My suggestion is that the Resource Registry should manage and curate high level resource metadata; it also should cache and search service metadata, and might also cache/search "fine-grained" metadata. The getCapabilities operation for a service can return the service metadata, i.e., the "capability" element of a VOResource record for a service, as defined by the service developers. When updated, this would blow away the previous capability element, but the update operation would leave all other elements of the VOResource intact. If an independent tool, for example a foot print service, should update the Coverage portion of the resource metadata, this would in turn leave the service metadata unaffected. Likewise, updating cached column metadata for a table should not affect the resource metadata for the parent data collection.
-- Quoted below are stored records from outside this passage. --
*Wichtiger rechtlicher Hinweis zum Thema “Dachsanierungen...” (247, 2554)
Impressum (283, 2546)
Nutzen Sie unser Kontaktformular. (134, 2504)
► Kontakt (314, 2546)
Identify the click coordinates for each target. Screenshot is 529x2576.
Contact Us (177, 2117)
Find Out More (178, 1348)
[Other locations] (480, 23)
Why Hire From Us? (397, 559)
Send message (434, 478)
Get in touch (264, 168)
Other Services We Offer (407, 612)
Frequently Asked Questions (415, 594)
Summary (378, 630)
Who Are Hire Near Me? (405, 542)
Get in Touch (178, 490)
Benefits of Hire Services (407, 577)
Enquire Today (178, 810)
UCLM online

> What you say makes sense, Doug, but only if the person maintaining the
> resource metadata is different from the one maintaining the service
> metadata.
Note that the service metadata itself (stuff like MaxSR, MaxRecords, which optional capabilities the service instance implements, input parameters, etc.) is all or nearly all simple stuff which can be autogenerated by a good service implementation or framework from knowledge fundamental to the basic functioning of the service. It only needs to change when the service changes, and ideally will be automatically updated in the registry when a new version gets deployed.
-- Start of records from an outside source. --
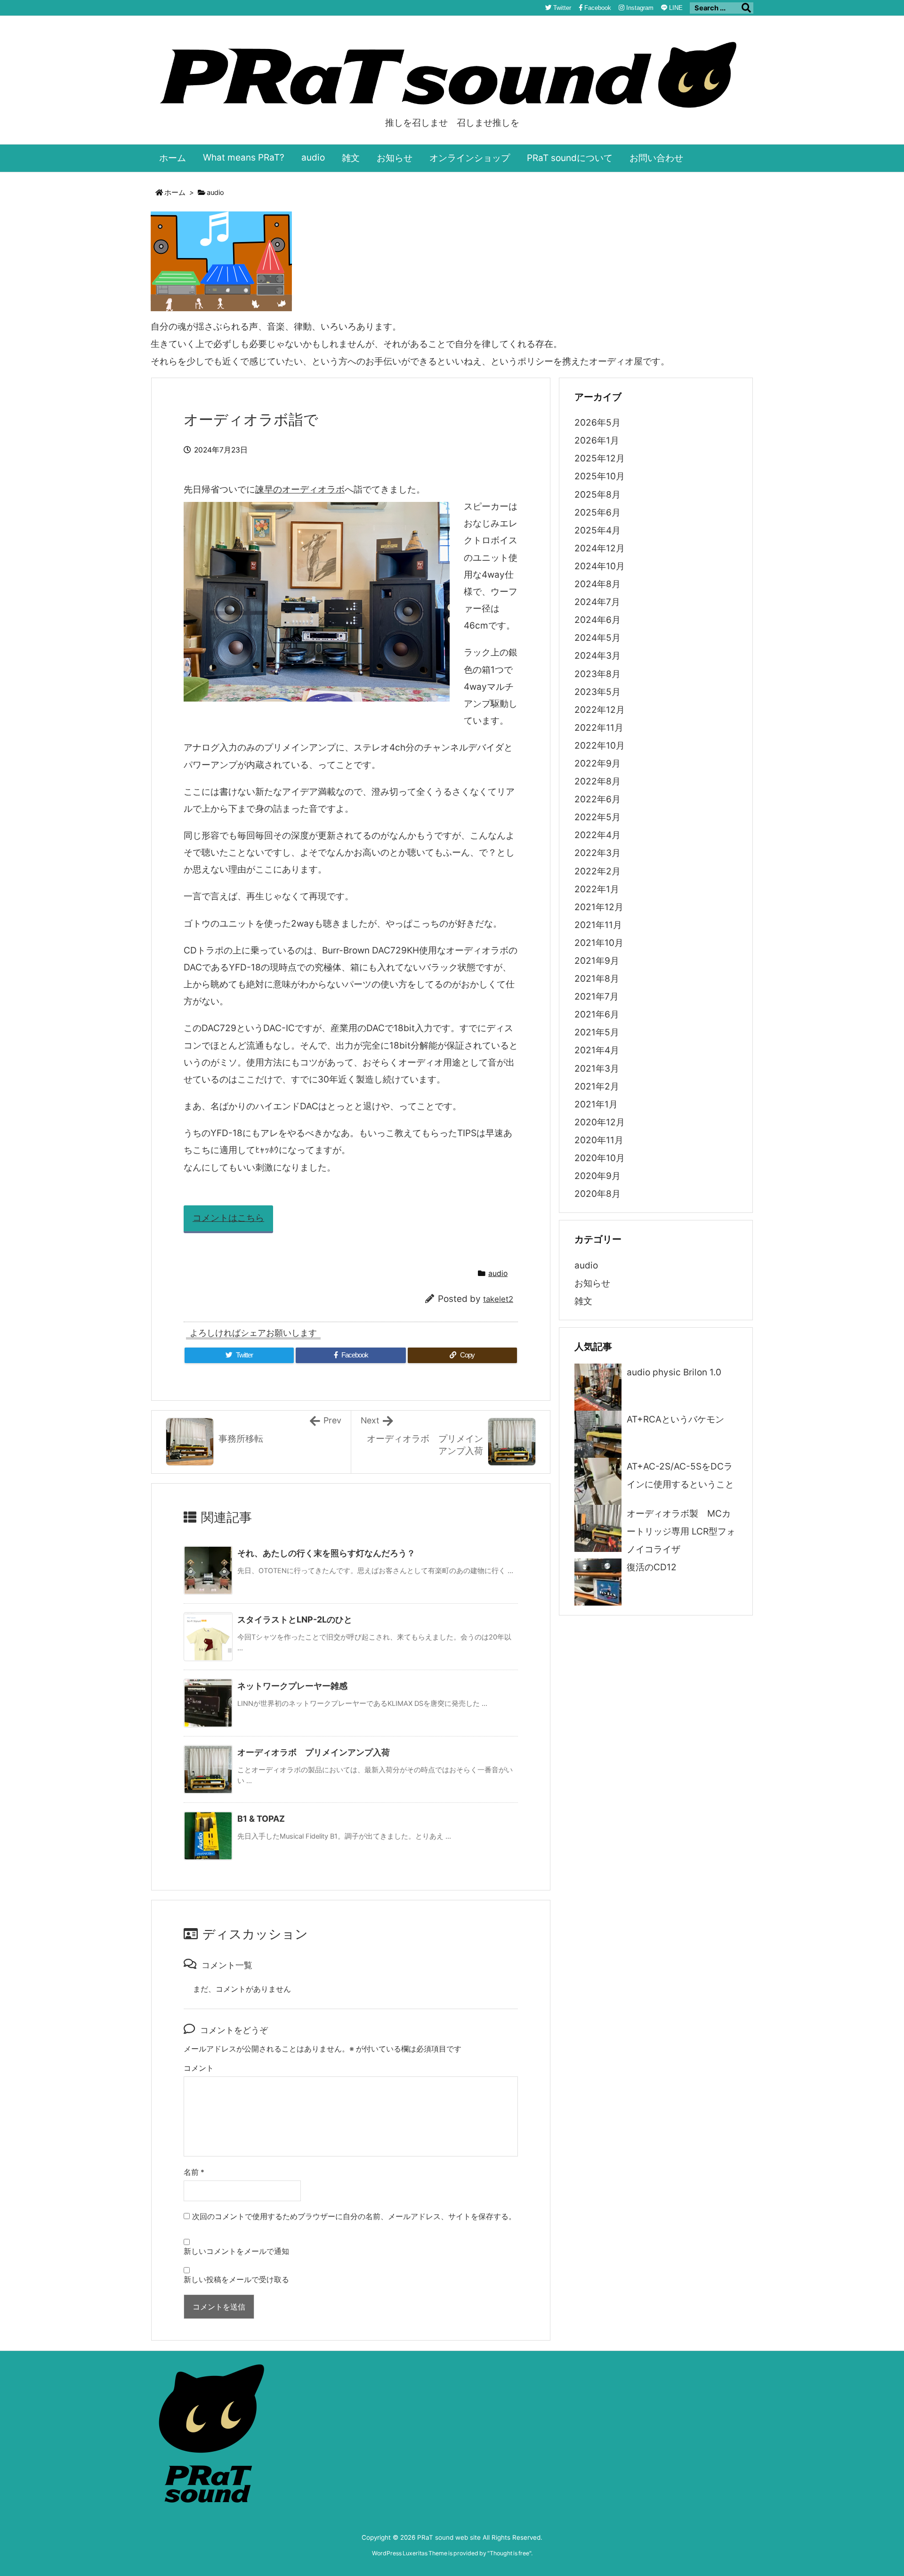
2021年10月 (598, 942)
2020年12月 (599, 1122)
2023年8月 (597, 674)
On Tue, 8 May 2007, Tony Linde wrote:
> What you say makes sense, Doug, but only if the person maintaining the
> resource metadata is different from the one maintaining the service
> metadata. I'd always assumed that the service is the resource (ie, the
> resource entry points to the service) and vice versa (ie, the service is
> known about only through the resource entry), a one-to-one relationship so
> to speak.
>
> In what way are they not the same and how do you have it that different
> people maintain the sets of metadata?
>
> [BTW - I don't think this affects the registry discussion as we've accepted
> for a long time that you might have the metadata accessible from the
> service, even that you could have only a minimal entry in the registry with
> detailed metadata only available from the service.]
>
> Cheers,
> Tony.
>
>> -----Original Message-----
>> From: owner-dal-at-eso.org [mailto:owner-dal-at-eso.org] On Behalf Of Doug
>> Tody
>> Sent: 08 May 2007 19:51
>> To: Paul Harrison
>> Cc: grid-at-ivoa.net; dal-at-ivoa.net
>> Subject: Re: New version of VO Support Interfaces: v0.26
>>
>> Hi Paul -
>>
>> I agree with most of what you say. The service provider (not
>> necessarily implementer or operations team) is the ultimate source
>> of all information describing the service. The key issue is
>> that *resource* metadata, describing the service at a high level,
>> has nothing to do with the basic functioning of the service; the
>> service should describe only what it knows about, that is, itself
>> (the service metadata) and any data it manages. The key problem with
>> putting an entire VOResource at the level of the service, is that we
>> are then requiring the service to curate resource metadata. I think
>> the Resource Registry is much better suited to curating Resource
>> Metadata, describing the relationships between related resources,
>> ensuring resource metadata completeness and integrity, and so forth.